419. Chickens Boiled

Care should be taken to select the chickens plump or they form a meagre dish, they should receive much attention in the boiling, they require less time than a fowl, and are sent to table with white sauce, and. garnished with tufts of white broccoli.

420. Chickens Pulled

Remove the skin carefully from a cold chicken, then pull the flesh from the bones, preserving it as whole as you can. Flour them well, fry them a nice brown in fresh butter; draw them, and stew in a good gravy well seasoned; thicken a short time before serving with flour and butter, and add the juice of half a lemon.

421. Curried Chickens

Lay the pieces of a dressed chicken into a stewpan with a sliced onion fried brown, a clove of garlic, and some good white gravy: simmer till the chicken is tender, add a spoonful of curry powder, flour rubbed smooth with a lump of butter; a quarter of a pint of cream, with a little salt, may be added twenty minutes before serving: squeeze a little lemon into the dish, and put an edging of rice round the dish.

422. How To Braise Chickens

Bone the chickens, stuff them with forcemeat, place in the stewpan the bones and trimmings, lay the chickens upon them with a braise of sweet herbs, onions, mace whole, some thin slices of bacon, about three parts of a pint of stock, or, if that is not handy, water, two glasses of sherry, the bacon should be added last. Cover close, and stew for two hours. Then take out the chickens, strain the braise, remove the fat, and boil the braise rapidly to a glaze, paint it over the chickens with a brush while the braise is being boiled; brown the chickens before the fire, it adds to their appearance. When glazed, fowls may be braised in the same manner.

423. Cutlets Of Chicken

Remove the skin of two or three chickens. Bone all the joints except the wings, unless the fowl is very fleshy, and then remove them also, removing likewise breast bones; flatten the flesh, and spread over them a seasoning of salt, cayenne, grated nutmeg, and mace, the salt being in the greatest proportion. Coat them with beaten egg and bread crumbs, fry them a nice brown.

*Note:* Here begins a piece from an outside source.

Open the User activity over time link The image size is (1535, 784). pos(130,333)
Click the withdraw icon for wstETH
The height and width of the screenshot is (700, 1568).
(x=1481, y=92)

Have ready some good brown gravy seasoned and flavoured with lemon pickle. Lay the cutlets in the centre of the dish, and pour the gravy over them.

424. Fried Chicken A La Malabar

The Indian receipts for carving chicken are very numerous, we select the following. Cut up the fowl as for a stew, removing the joints carefully and carving the body into handsome shapes, remove all moisture with a clean dry cloth, and powder every part with curry, to which half a tea-spoonful of curry has been added, fry it in fresh butter a pale brown, cut into small pieces two or three onions, and fry in clear butter, sufficient to keep the pan from burning, be very particular respecting that, but not more than should be absorbed by the onion after some time frying. It is as well here to say, that as onions are frequently used in the curried poultry by the Indian cooks, they employ the following method. When to be cut small they slice the onions and then separate them into rings, cutting these rings into the sizes they may require, which, if a little more labour, yet presents a better appearance; when they are fried sufficiently to have absorbed the grease in the pan without in any degree having been burned, spread them over the chicken and serve; a whole lemon should be sent to table with them.